▶ PROBLEM DESCRIPTION: Present the data as a Markdown table with columns "Row" and "Text", one numbered row per line, from the line containing "Task: Open How" through the end of the data, skipping blank lines. Omit the pictures.

▶ RECORDS PROVIDED:
◇ ◇ ◇ ◇ ◇
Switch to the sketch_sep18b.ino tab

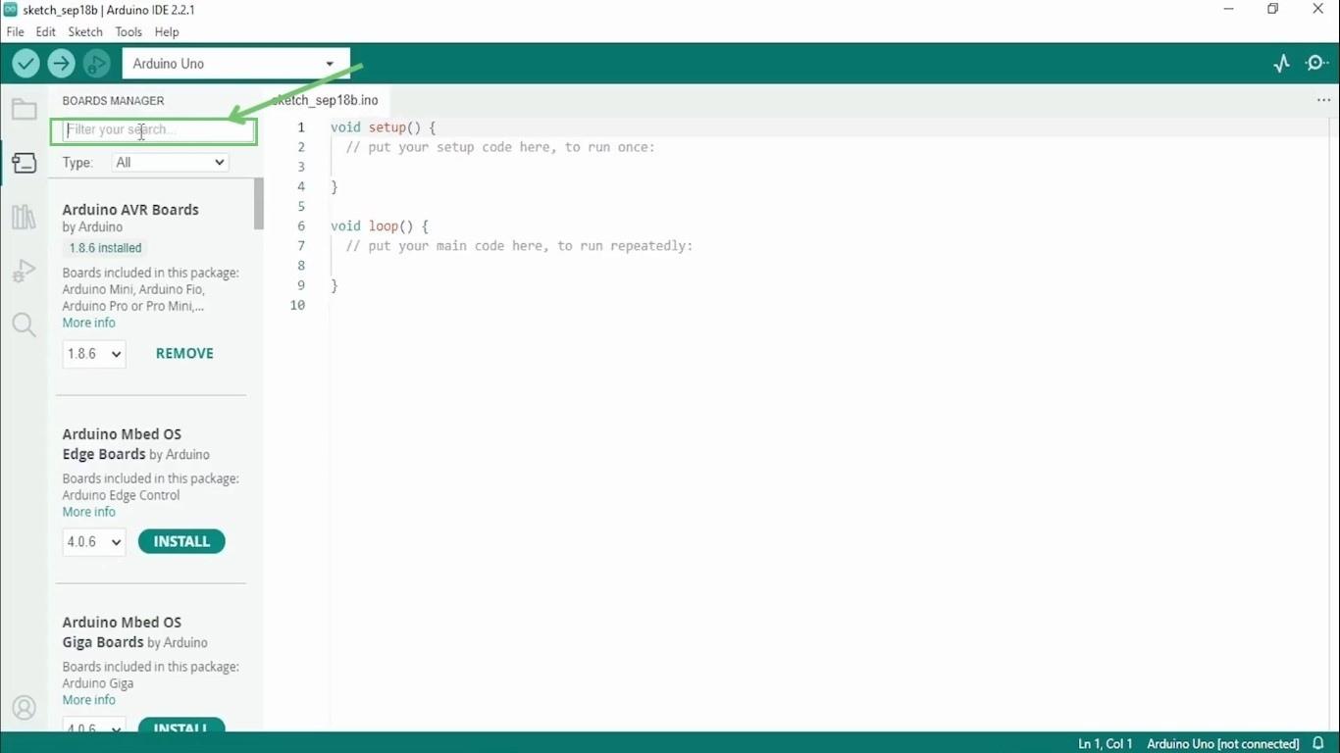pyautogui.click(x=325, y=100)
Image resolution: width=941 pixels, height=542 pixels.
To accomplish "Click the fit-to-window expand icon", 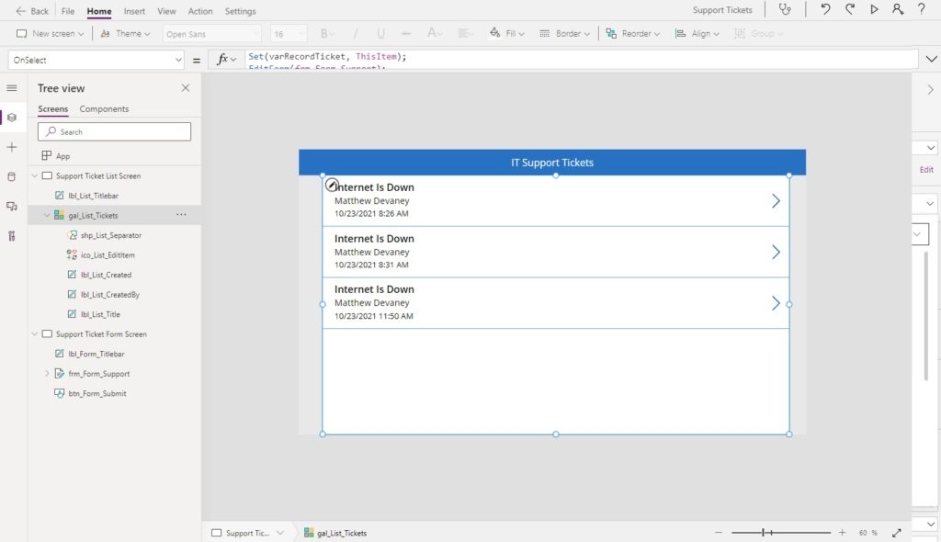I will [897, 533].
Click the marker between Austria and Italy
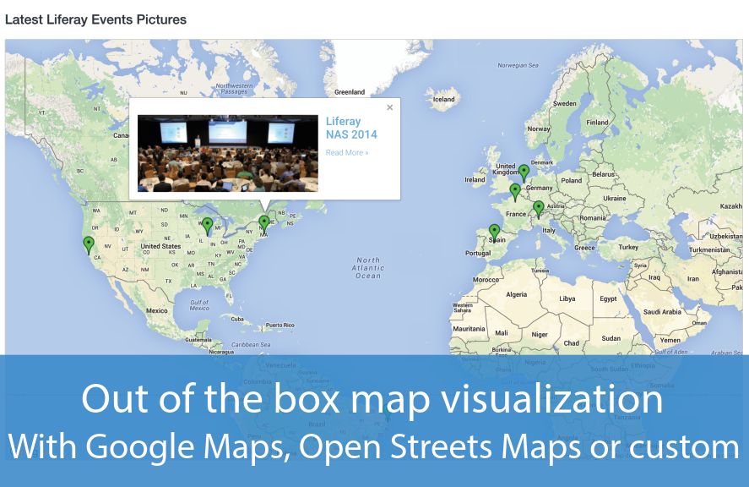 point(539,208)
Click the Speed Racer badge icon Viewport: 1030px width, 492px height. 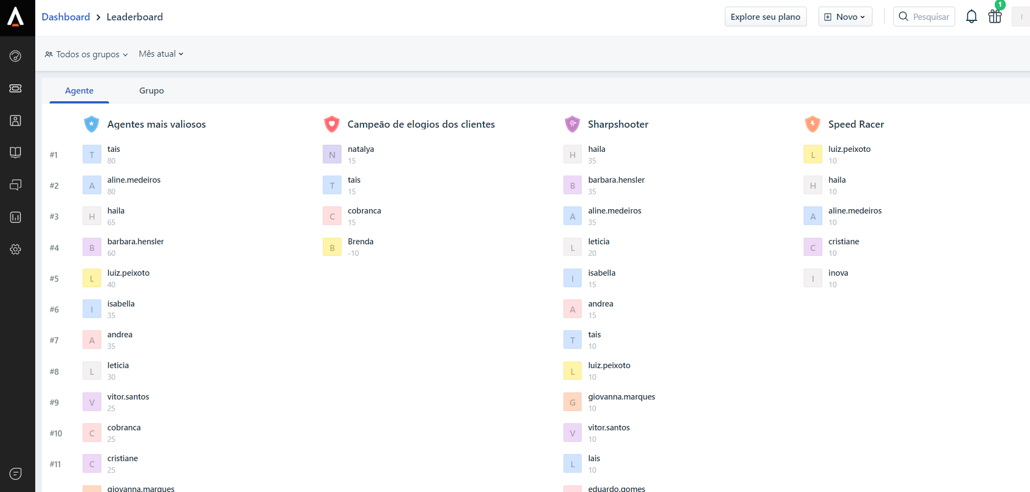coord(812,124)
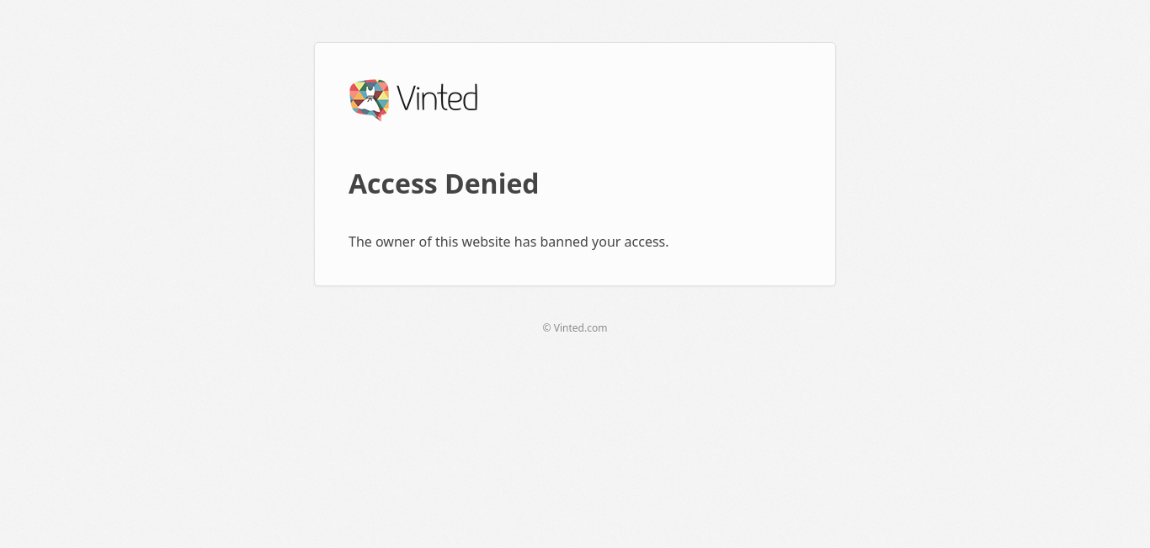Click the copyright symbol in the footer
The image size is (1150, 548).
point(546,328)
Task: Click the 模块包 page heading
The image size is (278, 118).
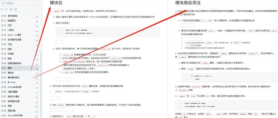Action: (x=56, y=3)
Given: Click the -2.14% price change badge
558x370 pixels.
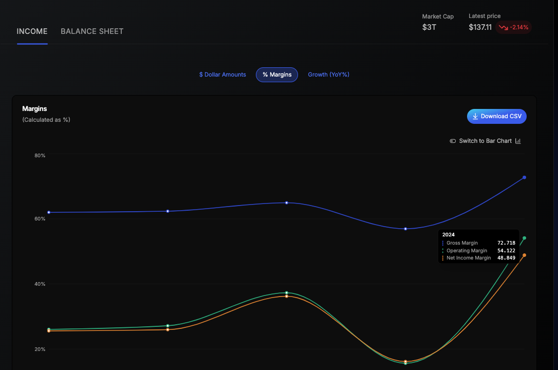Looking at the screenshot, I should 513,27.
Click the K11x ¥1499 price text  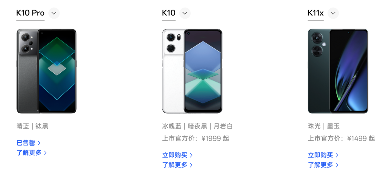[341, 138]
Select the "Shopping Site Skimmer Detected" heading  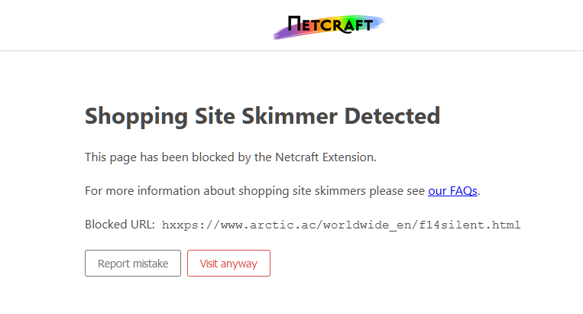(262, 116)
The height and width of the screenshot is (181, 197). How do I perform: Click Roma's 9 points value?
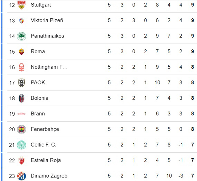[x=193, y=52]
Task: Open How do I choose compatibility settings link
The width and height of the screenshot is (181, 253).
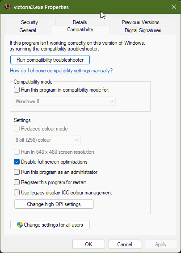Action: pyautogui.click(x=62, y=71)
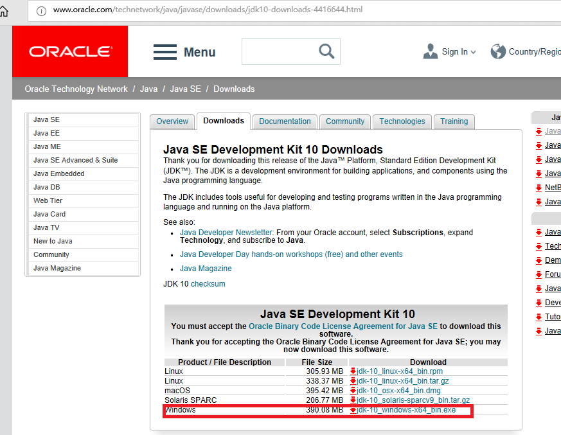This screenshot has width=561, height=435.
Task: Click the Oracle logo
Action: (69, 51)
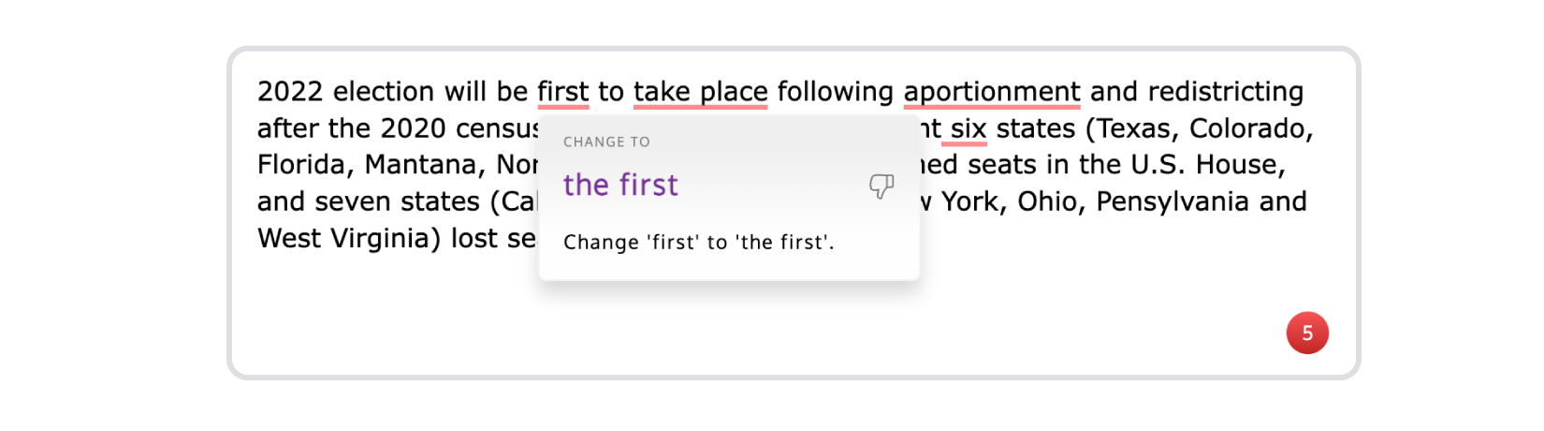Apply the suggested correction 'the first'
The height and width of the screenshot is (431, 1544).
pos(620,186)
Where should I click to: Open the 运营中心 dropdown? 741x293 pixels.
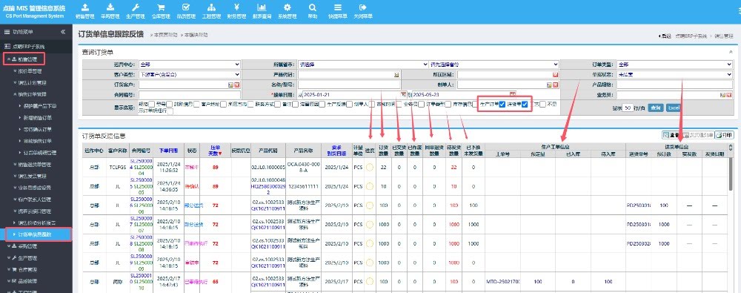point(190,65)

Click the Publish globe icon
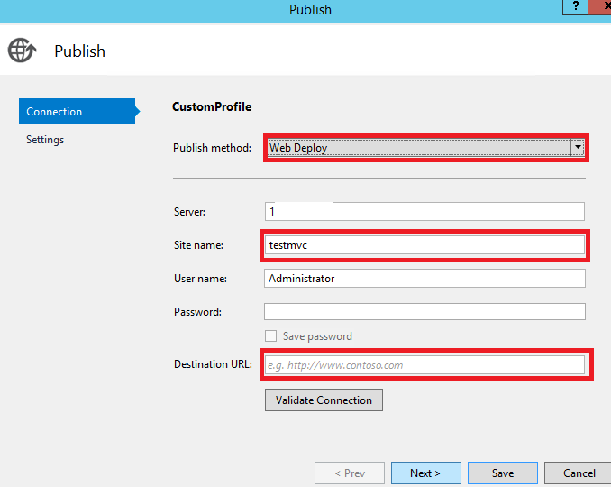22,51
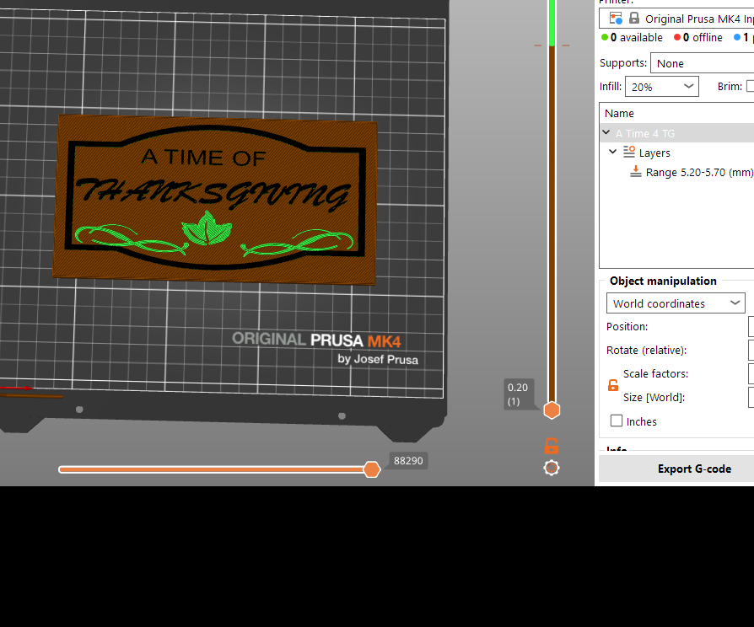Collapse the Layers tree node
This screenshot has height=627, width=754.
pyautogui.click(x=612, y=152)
◇ ◇ ◇ ◇ ◇
▶ WRITTEN SOLUTION:
| Row | Text |
|---|---|
| 1 | Task: Open How do I choose compatibility settings link |
| 2 | The width and height of the screenshot is (181, 253). |
| 3 | Action: pyautogui.click(x=62, y=71) |
| 4 | This screenshot has width=561, height=435. |
| 5 | Task: Click the Oracle logo |
| 6 | Action: (69, 51) |
| 7 | Apply the suggested correction 'the first' |
| 8 | The height and width of the screenshot is (431, 1544). |
| 9 | pos(620,186) |
| 10 | Where should I click to: Open the 运营中心 dropdown? 741x293 pixels. |
| 11 | point(190,65) |
| 12 | Click the Publish globe icon |
| 13 | 22,51 |
| 14 | Collapse the Layers tree node |
| 15 | This screenshot has height=627, width=754. |
| 16 | pyautogui.click(x=612, y=152) |